It is first noted that the Figures discussed in Alva (Publication No. IN 201921002694) are found in Patent Document No. 335463 registered to Alva; wherein Patent Document No. 335463 is the same application No. (Application No. IN 201921002694) in both Publication No. IN 201921002694 and Patent Document No. 335463 which are both registered to Alva. Thus, Patent Document No. 335463 and Publication No. IN 201921002694 are one in the same.

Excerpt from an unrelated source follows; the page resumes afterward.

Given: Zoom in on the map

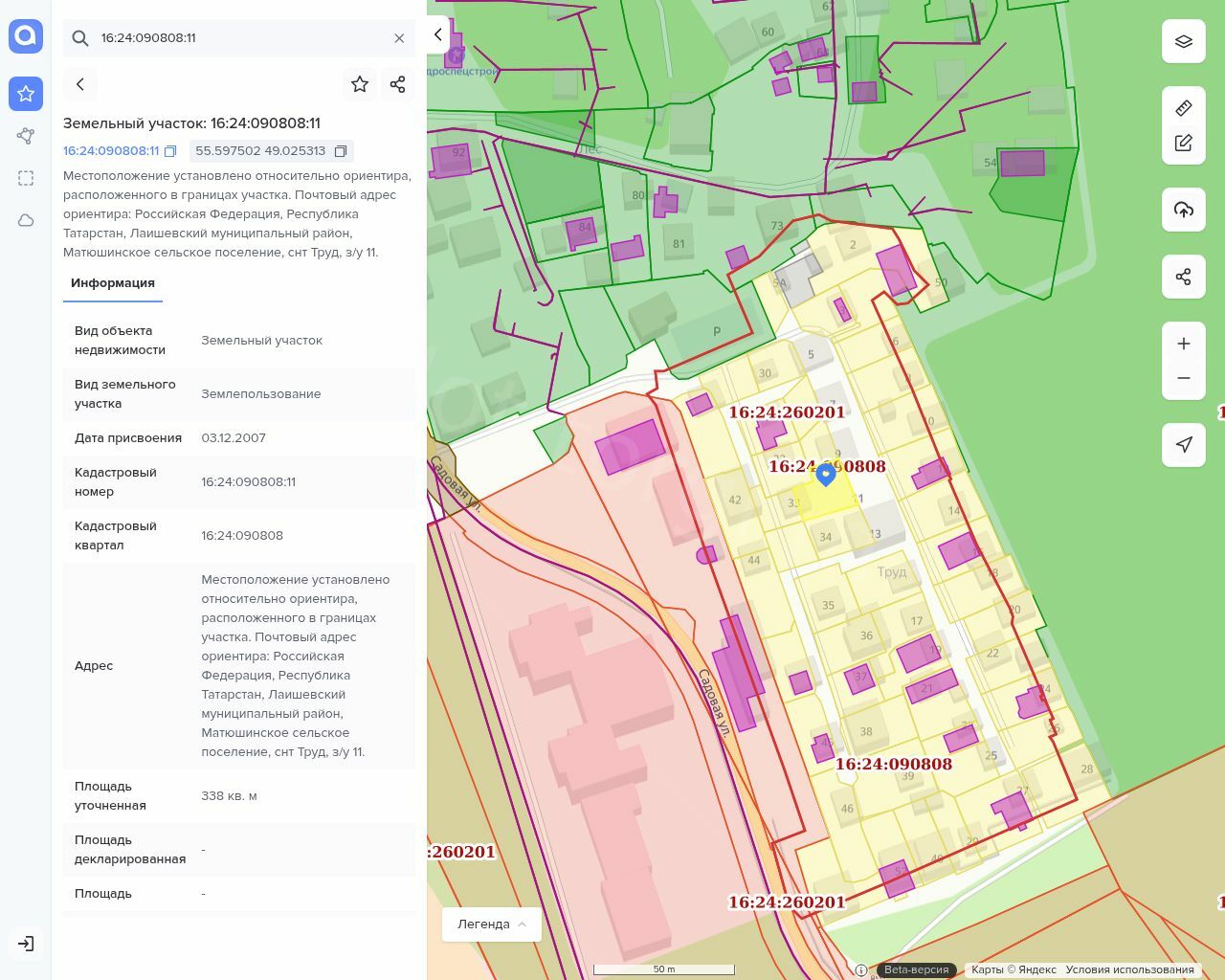Looking at the screenshot, I should click(x=1184, y=344).
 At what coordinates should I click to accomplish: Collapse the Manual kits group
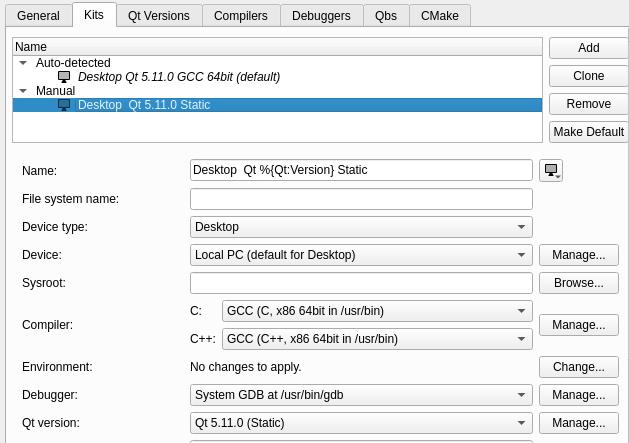click(23, 91)
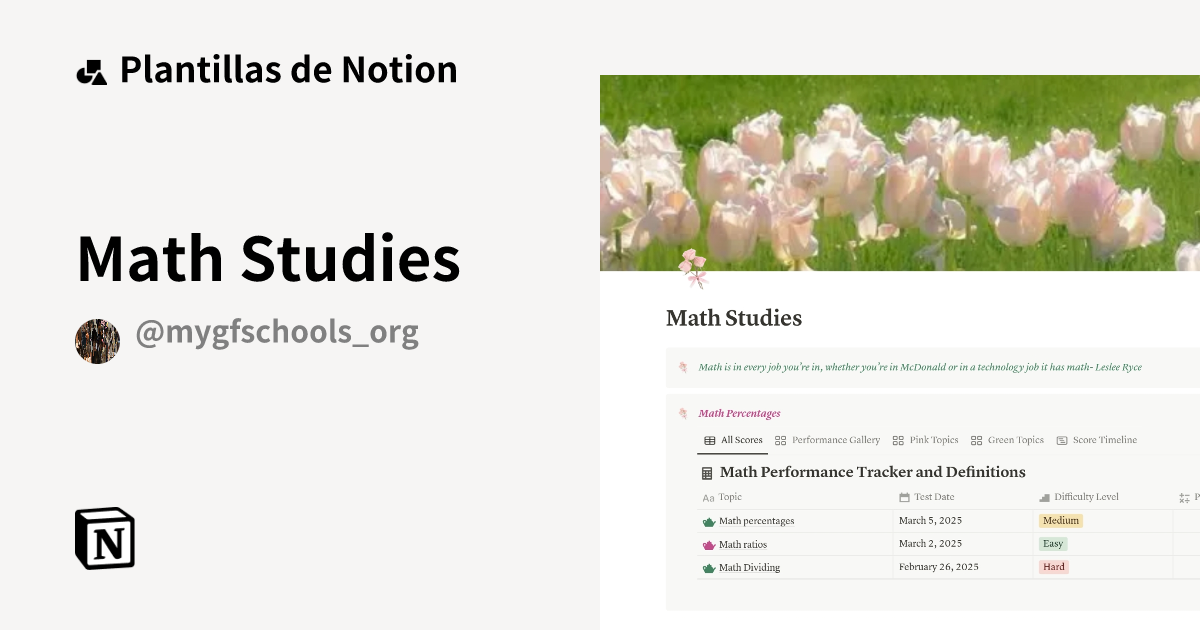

Concerning claims 1 & 10, Lacroix discloses a method for preserving an organic product in a process plant (Canadian Irradiation Centre), the method comprising:
Obtaining the poultry (concerning claim 10; paragraph 153) organic product, wherein the organic product is subjected to freezing at a predefined temperature (paragraph 153); and
Irradiating the organic product for a predefined time period (paragraph 153).
Lacroix does not appear to disclose that the method comprises the step of enclosing the product with an apparatus that is inbuilt with a thermal insulation module configured to maintain a temperature of the product at the predefined temperature during the predefined time period. Alva discloses a method for preserving an organic product in a process plant (paragraph 79) by obtaining the organic product (paragraph 7), enclosing the organic product within an apparatus (110), and irradiating the organic product for a predefined time period (paragraphs 14, 25 and 67; Figure 3). The reference continues to disclose that the method comprises the step of enclosing the product with an apparatus that is inbuilt with a thermal insulation module configured to maintain a temperature of the product at the predefined temperature during the predefined time period (paragraphs 65 and 83; Figures 2 & 3) in order to ensure the product remains at the predefined temperature throughout the irradiation process (paragraph 66). Therefore, it would have been obvious to one of ordinary skill in the art before the effective filing date of the claimed invention to comprise the step of enclosing the product with an apparatus that is inbuilt with a thermal insulation module configured to maintain a temperature of the product at the predefined temperature during the predefined time period in Lacroix in order to ensure the product remains at the predefined temperature throughout the irradiation process as exemplified by Alva.
Thus, claim 1 is not patentable over Lacroix in view of Alva.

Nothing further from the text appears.